Jakarta (ANTARA) - Penyidik Komisi Pemberantasan Korupsi menahan Direktur Utama PT Permana Putra Mandiri Ahmad Taufik (AT) setelah ditetapkan sebagai tersangka kasus dugaan korupsi pengadaan alat pelindung diri di Kementerian Kesehatan dengan sumber dana dari dana siap pakai Badan Nasional Penanggulangan Bencana (BNPB) tahun 2020.
"KPK akan melakukan penahanan terhadap tersangka AT untuk 20 hari pertama, terhitung sejak tanggal 1 November sampai 20 November 2024. Penahanan dilakukan di Rutan Cabang Kelas 1 Jakarta Timur, Cabang Rumah Tahanan KPK Gedung ACLC atau C1," kata Wakil Ketua Komisi Pemberantasan Korupsi (KPK) Nurul Ghufron di Gedung Merah Putih KPK, Jakarta, Jumat.
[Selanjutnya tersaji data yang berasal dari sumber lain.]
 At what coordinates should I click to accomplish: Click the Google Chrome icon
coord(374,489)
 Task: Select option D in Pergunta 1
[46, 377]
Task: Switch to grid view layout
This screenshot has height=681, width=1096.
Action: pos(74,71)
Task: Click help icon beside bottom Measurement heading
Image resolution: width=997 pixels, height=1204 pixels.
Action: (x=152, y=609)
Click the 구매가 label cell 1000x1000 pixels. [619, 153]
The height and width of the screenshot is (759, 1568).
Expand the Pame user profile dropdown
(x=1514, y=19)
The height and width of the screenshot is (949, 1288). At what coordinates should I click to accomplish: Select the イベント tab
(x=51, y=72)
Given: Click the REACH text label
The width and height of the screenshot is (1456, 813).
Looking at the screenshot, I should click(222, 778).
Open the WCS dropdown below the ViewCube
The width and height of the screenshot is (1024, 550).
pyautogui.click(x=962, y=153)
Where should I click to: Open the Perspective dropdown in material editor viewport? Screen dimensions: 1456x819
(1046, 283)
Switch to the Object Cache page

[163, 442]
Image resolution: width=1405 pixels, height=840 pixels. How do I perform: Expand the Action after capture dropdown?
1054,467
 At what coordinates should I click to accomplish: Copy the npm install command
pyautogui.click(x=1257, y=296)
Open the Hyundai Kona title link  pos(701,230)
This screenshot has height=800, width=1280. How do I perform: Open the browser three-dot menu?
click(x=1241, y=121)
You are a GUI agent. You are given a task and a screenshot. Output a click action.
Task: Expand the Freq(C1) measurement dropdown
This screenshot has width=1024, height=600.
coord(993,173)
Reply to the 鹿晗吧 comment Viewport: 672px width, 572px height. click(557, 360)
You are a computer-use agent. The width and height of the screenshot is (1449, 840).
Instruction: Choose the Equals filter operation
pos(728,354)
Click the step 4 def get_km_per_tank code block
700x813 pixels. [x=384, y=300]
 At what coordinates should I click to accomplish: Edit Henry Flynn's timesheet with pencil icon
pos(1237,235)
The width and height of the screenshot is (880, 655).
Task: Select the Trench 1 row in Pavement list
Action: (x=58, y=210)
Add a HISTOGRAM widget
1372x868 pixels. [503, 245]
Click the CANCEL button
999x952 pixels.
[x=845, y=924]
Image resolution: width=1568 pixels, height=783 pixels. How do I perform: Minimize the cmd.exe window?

Sebelumnya, KPK juga telah menahan dua orang dalam perkara yang sama, yakni mantan Kepala Pusat Krisis Kesehatan Kementerian Kesehatan Budi Sylvana (BS), yang pada tahun 2020 menjabat sebagai Pejabat Pembuat Komitmen (PPK) pada Pusat Krisis Kesehatan Kementerian Kesehatan RI dan Satrio Wibowo (SW) selaku Direktur Utama PT Energi Kita Indonesia (EKI).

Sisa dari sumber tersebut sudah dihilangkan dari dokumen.